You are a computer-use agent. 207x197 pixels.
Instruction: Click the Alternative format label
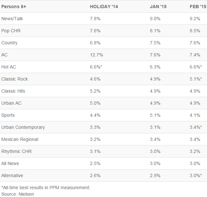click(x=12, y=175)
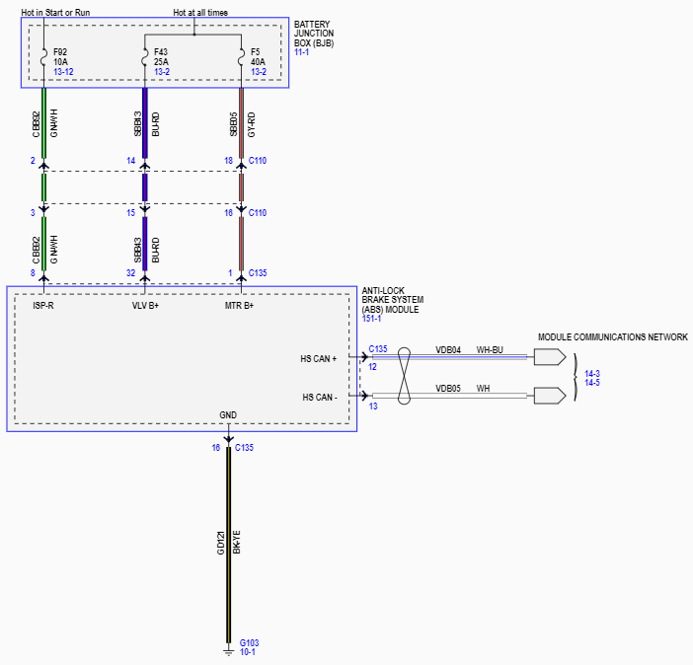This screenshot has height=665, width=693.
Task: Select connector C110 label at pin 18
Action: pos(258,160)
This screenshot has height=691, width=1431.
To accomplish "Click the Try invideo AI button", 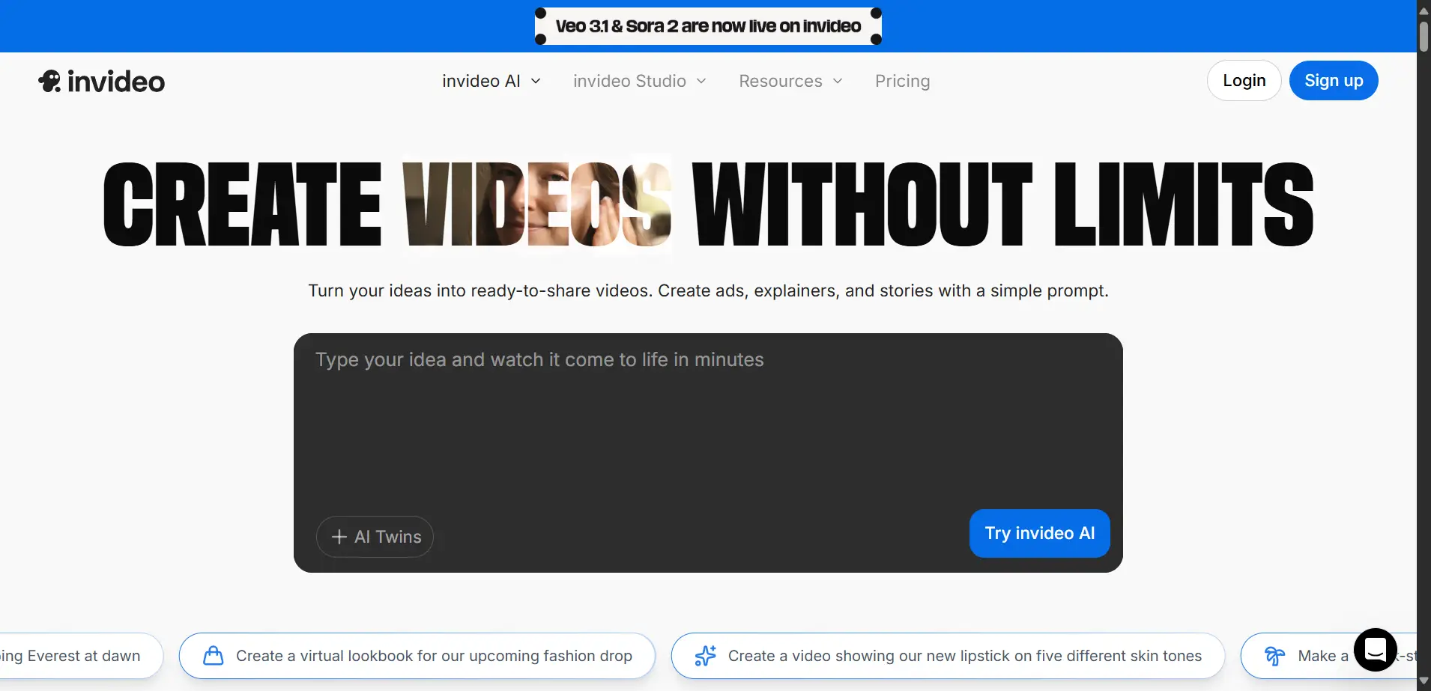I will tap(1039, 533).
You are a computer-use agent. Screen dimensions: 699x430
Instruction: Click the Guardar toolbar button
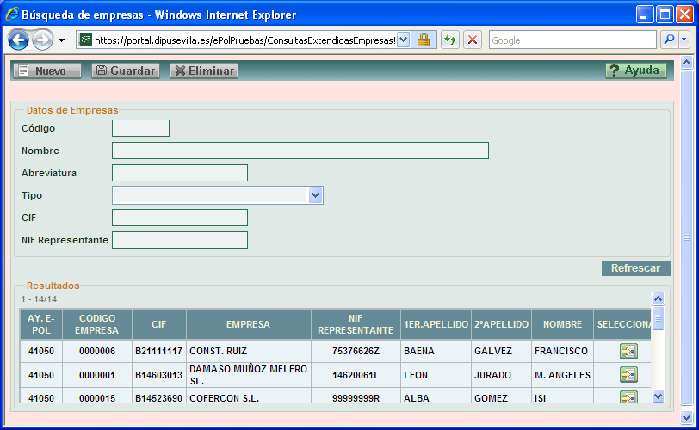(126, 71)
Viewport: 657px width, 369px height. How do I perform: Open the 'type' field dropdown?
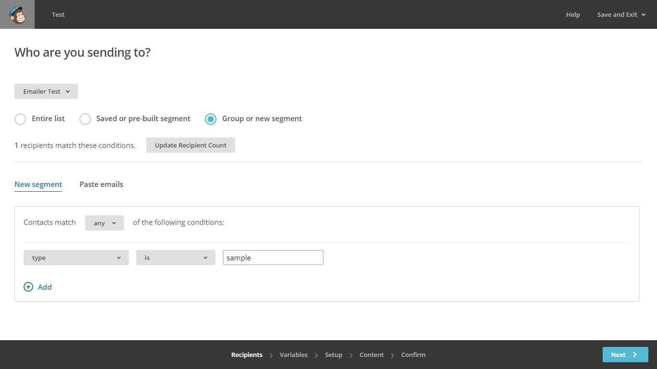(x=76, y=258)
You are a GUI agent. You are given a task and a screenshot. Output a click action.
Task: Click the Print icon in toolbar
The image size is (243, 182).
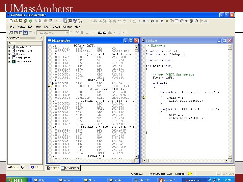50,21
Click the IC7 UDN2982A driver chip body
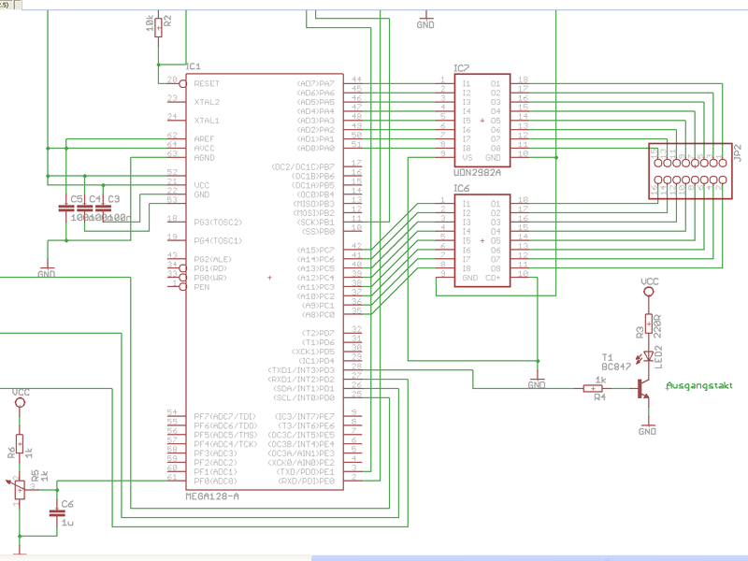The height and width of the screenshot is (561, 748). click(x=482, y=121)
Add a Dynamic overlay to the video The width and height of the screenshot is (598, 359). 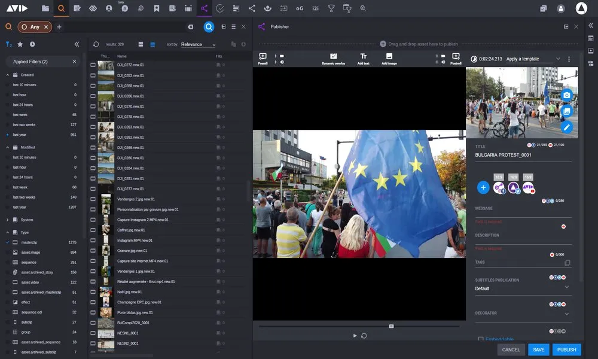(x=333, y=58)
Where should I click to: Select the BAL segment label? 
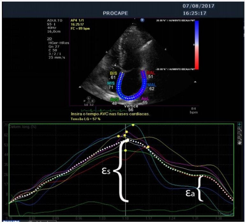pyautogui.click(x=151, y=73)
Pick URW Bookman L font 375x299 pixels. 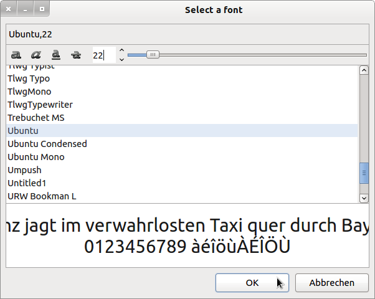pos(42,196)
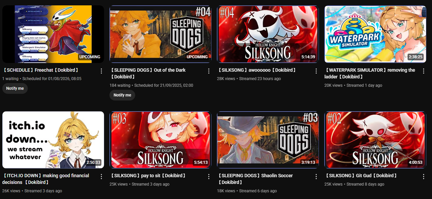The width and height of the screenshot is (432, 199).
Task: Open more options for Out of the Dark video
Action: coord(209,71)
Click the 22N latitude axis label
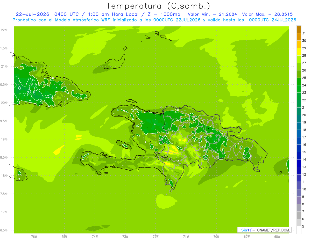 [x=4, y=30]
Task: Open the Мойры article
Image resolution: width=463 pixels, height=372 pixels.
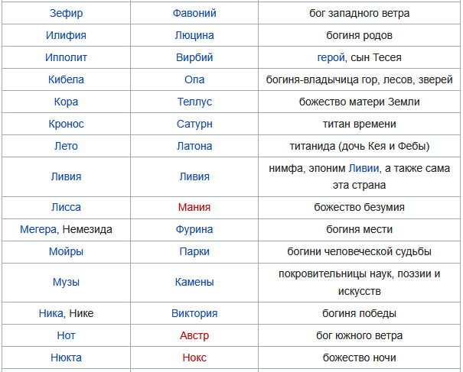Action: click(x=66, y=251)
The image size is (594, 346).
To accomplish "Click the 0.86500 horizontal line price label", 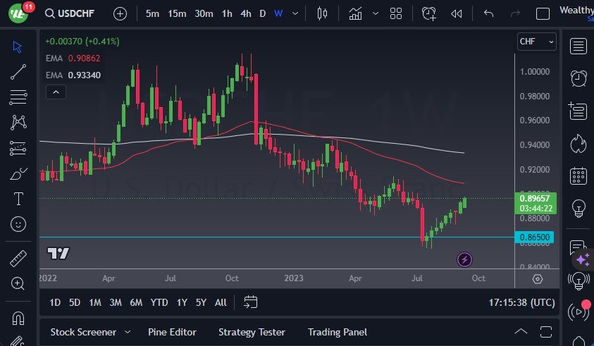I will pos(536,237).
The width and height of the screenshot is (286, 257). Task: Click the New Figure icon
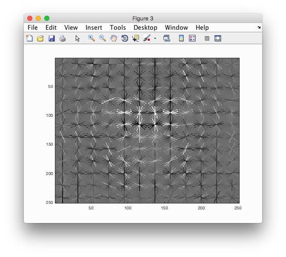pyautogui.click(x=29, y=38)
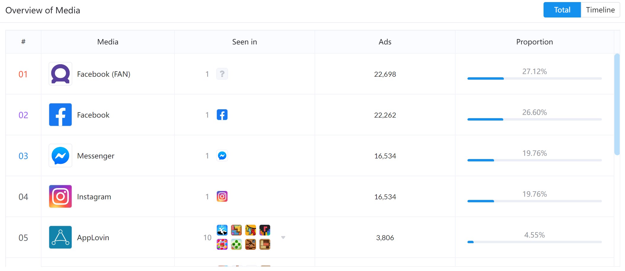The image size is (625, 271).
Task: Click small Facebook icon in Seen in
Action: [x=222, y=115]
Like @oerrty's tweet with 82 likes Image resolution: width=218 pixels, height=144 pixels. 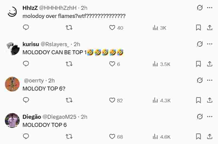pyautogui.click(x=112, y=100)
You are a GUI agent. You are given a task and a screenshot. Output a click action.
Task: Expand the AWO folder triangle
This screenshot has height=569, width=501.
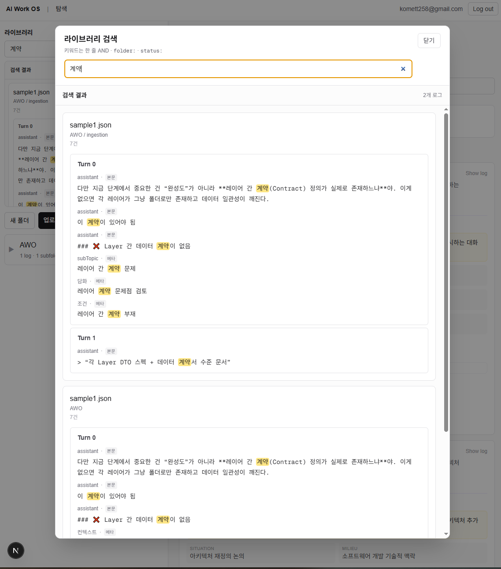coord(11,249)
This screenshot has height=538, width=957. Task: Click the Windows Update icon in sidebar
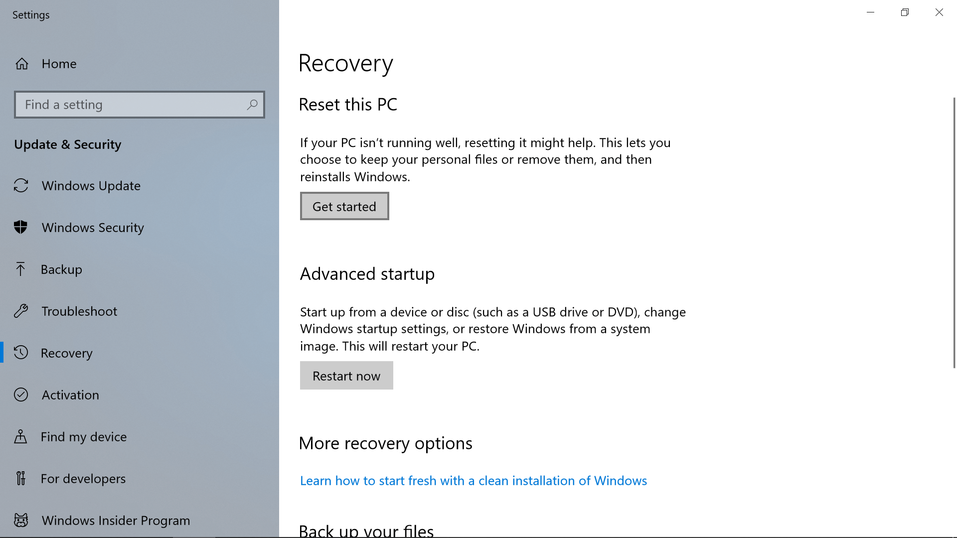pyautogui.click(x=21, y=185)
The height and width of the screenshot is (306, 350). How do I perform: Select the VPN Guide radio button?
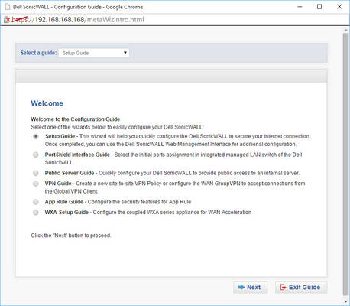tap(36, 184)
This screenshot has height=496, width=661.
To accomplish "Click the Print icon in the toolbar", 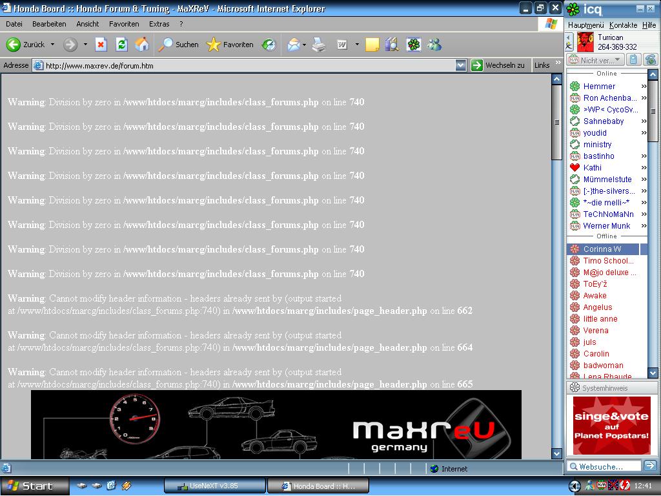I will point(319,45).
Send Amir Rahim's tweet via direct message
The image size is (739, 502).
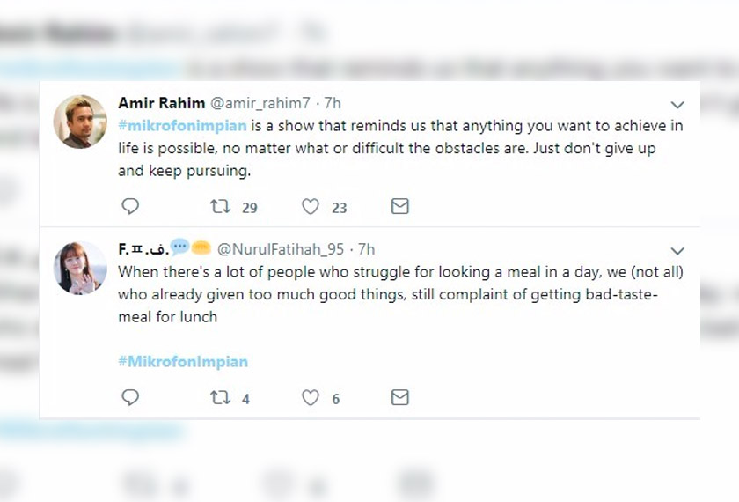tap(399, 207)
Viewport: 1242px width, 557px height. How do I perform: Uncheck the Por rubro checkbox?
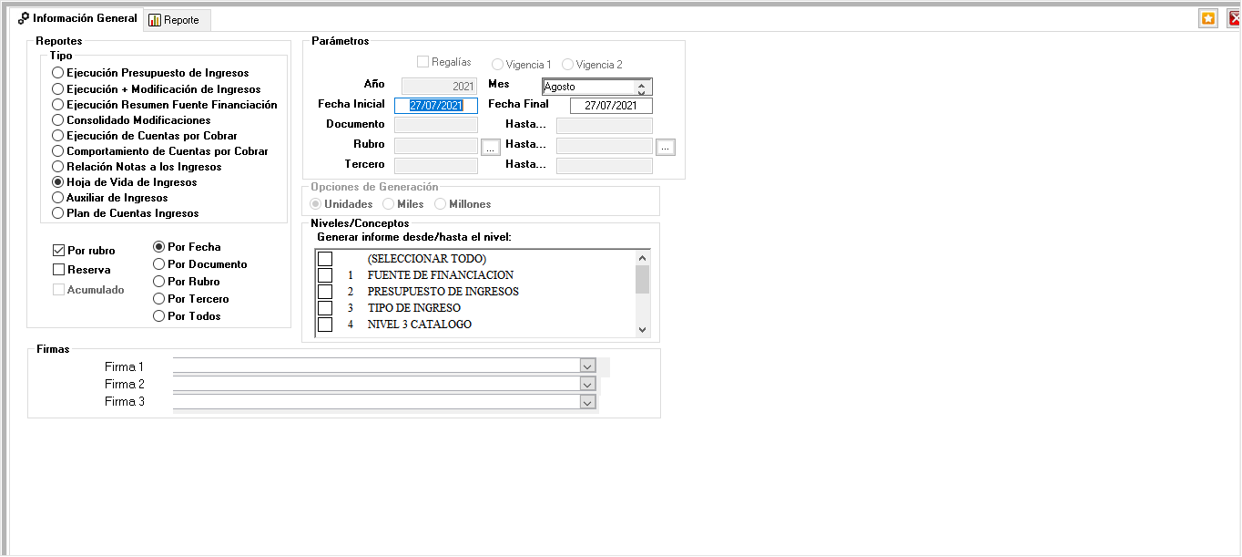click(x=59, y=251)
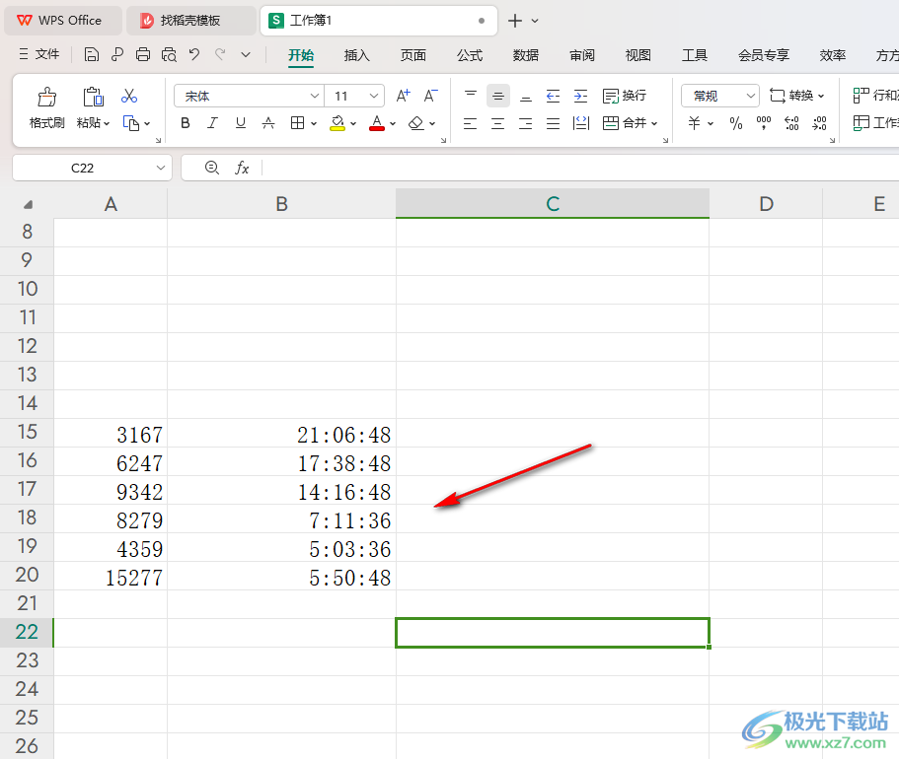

_Exercise goal_
The lines in the entries above that carry the word "agent" must be copied.

_Answer space_
You are a computer-use agent. 207x197 pixels.
You are a computer-use agent. Screen dimensions: 699x430
You are a GUI agent. You are given a task and a screenshot. Output a click action.
You are a GUI agent. You are given a task and a screenshot. Output a click action.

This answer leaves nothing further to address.